The Challenge of Stereoscopic 3D in VR
With stereoscopic 3D in VR, that depth information has to be overlaid and mapped to sphere. Because of parallax between cameras, this can be especially challenging. Any minor flaws or “stitch seams” in the footage are magnified in 3D, and sometimes anomalies occur in different places per eye - which makes it uncomfortable to watch.
Poorly implemented 3Dx360 video footage can cause a great deal of discomfort to the viewer including headaches, eye strain or nausea. Beyond the physical, there can also be production quality issues. Objects and people in poorly implemented stereoscopic 3D can look like crude cardboard cutouts, and chromatic aberration becomes very apparent. Chromatic aberration is that magenta or green “fringe” you see on the edges of objects through some lenses, it’s an optical flaw that we find is much more noticeable in stereoscopic 3D.
Perfecting 3D for VR by Limiting Variables
Flaws in stereoscopic 3Dx360 video can be avoided by shooting in a controlled environment. If your actors or subjects are instructed to remain a specific distance from the camera and remain stationary in the same quadrant of the shot, you avoid having them cross over the stitching seams. By not moving the camera, static scenes can be set as a backdrop for the 360 itself, while 3D subjects are composited into the footage. And of course you could also rotoscope every single frame to remove anomalies as well.

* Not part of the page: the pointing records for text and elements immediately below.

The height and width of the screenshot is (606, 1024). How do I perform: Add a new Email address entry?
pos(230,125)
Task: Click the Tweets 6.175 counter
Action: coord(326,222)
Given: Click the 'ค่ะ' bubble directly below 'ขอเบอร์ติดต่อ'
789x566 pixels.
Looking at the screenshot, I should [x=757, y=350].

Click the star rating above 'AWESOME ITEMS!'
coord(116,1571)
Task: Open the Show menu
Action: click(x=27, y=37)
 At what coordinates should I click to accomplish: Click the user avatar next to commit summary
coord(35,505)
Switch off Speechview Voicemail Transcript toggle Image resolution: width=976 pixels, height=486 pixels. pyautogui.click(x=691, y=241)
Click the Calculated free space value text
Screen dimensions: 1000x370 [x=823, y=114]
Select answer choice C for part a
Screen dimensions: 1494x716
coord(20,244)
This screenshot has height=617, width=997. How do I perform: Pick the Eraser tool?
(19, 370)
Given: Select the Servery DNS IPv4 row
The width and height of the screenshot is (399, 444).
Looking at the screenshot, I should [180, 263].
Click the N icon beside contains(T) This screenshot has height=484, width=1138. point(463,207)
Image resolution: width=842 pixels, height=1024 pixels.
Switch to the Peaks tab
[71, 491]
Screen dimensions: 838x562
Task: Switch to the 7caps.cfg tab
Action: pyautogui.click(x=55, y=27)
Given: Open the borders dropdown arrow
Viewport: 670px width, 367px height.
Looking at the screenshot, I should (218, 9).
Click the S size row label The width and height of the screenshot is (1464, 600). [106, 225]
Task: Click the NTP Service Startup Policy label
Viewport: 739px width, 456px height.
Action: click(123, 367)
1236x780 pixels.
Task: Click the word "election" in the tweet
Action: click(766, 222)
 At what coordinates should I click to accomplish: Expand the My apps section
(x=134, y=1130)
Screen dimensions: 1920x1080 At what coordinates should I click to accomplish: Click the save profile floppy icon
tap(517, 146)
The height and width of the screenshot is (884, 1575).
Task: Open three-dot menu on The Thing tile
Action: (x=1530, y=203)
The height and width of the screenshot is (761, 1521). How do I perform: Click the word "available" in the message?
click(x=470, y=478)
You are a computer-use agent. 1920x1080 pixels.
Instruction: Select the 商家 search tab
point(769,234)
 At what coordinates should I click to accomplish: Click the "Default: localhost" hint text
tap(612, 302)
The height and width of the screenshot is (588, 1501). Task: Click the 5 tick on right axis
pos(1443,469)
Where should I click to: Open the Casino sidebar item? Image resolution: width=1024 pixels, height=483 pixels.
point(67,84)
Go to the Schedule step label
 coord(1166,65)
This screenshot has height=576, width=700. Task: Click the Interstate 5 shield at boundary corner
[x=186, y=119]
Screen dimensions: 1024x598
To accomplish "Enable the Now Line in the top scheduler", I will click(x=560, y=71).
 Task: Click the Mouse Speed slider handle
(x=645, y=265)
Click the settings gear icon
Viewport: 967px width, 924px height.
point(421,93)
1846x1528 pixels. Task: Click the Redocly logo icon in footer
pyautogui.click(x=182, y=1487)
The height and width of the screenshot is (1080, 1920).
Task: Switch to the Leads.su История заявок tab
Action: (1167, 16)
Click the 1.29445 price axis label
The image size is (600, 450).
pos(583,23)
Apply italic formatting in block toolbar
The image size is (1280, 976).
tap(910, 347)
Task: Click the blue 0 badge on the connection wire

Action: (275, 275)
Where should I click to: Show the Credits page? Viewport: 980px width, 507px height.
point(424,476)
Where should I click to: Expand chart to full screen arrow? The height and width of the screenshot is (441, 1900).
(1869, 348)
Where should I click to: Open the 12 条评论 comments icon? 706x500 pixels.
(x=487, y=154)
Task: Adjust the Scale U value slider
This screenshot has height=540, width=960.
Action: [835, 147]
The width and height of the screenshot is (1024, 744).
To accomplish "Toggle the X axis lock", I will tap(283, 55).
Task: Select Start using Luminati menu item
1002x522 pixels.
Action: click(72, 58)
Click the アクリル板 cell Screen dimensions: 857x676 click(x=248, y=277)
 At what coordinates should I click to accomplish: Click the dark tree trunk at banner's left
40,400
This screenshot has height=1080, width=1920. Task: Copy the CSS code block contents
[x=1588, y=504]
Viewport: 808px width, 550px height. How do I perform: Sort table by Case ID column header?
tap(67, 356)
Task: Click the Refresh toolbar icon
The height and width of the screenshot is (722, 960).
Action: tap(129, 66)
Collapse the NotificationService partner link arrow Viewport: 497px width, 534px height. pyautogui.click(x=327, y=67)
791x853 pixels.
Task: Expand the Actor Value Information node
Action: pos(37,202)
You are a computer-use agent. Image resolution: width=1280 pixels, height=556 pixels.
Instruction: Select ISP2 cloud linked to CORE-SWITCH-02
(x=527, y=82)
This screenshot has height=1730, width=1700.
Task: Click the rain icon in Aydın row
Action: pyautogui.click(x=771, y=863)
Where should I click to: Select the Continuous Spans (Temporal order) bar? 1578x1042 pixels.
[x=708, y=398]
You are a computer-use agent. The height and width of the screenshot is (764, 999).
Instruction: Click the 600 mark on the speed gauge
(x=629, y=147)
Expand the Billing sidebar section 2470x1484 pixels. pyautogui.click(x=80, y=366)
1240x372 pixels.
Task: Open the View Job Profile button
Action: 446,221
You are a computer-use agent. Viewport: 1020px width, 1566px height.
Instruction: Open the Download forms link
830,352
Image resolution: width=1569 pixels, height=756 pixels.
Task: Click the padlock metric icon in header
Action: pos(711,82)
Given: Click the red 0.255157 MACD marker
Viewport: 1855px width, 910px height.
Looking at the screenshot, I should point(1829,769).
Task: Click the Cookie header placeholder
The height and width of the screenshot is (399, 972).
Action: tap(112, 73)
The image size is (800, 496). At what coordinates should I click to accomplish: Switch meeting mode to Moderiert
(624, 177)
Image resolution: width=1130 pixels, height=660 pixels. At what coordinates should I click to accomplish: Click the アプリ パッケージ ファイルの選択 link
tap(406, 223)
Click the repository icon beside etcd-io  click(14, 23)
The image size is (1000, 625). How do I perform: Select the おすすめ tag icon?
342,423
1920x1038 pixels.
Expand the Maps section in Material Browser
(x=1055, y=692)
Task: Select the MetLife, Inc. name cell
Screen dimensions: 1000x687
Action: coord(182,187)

So typically the best 3D video content we see for VR is very controlled and static. Our favorite stereoscopic 3D for VR was with the release of the Samsung Gear VR from Felix & Paul Studios - but the majority of those shots are kind of the same, although very compelling and the best, most comfortable 3Dx360 we’ve seen in VR. Could new camera technology help make shots like these dynamic with motion?
Because of these limitations, in my opinion 3Dx360 is not an ideal use case for news gathering, live events, sports, extreme sports or any situation with lots of variables and moving parts. You’re going to make people uncomfortable trying to watch content like this in 3D. Some producers simply eliminate the FOV by shooting a 180x120 shot with what seems like 2 forward facing cameras with 180 lenses. In this case, you have some limited head tracking to look around but you can very easily find the boundaries.
Example of a Red stereoscopic setup (photo from MTBS)
A lot of the content in 360 Labs video library would not be possible in stereoscopic 3D, so we focus on making our monoscopic 360 shots as high quality as possible - at least until we can perfect a shot with motion and variables in quality 3D. But perhaps this won’t be good enough until the next generation of displays come out.
The Case for Monoscopic
With a monoscopic video, you’re getting more resolution out of the device because you’re not having to stack the left and right channels (or top and bottom channels) within the phone’s limited resolution. Oculus CTO John Carmack explains, “People that are resolution-picky will probably prefer monoscopic videos, which can have twice the resolution of stereo videos. The stereo effect may not be worth anything to you if you can't get past the blurring.”
As I’ve already mentioned, a lot of our viewers get confused about the difference of true 3D stereoscopic and monoscopic footage. Often times they’re fooled into thinking they’re looking at a 3D video. In a way, it is 3D because it’s projected on to a sphere, but it has no depth information between background and foreground. But after hundreds of tests and demos, I don’t think the general public even cares.
Most of the time, our goal at 360 Labs with virtual reality is to capture real life experiences. But how real is the experience when every shot is completely static and you have to instruct your subjects on where they can stand and where they can move? This doesn’t happen in the middle of a raft on the Colorado River in the Grand Canyon. This doesn’t happen on the back of a kiteboarder, or speed flying down a mountain.
While I’m sure that we’ll continue to research and test stereoscopic live action 3D footage for VR, for now it really doesn’t make sense for the majority of our projects. We want to see the beautiful places we go to in as much resolution as possible. But who knows what the future holds; displays, resolutions, processing power and bandwidth will only get better. We look forward to testing the future of VR!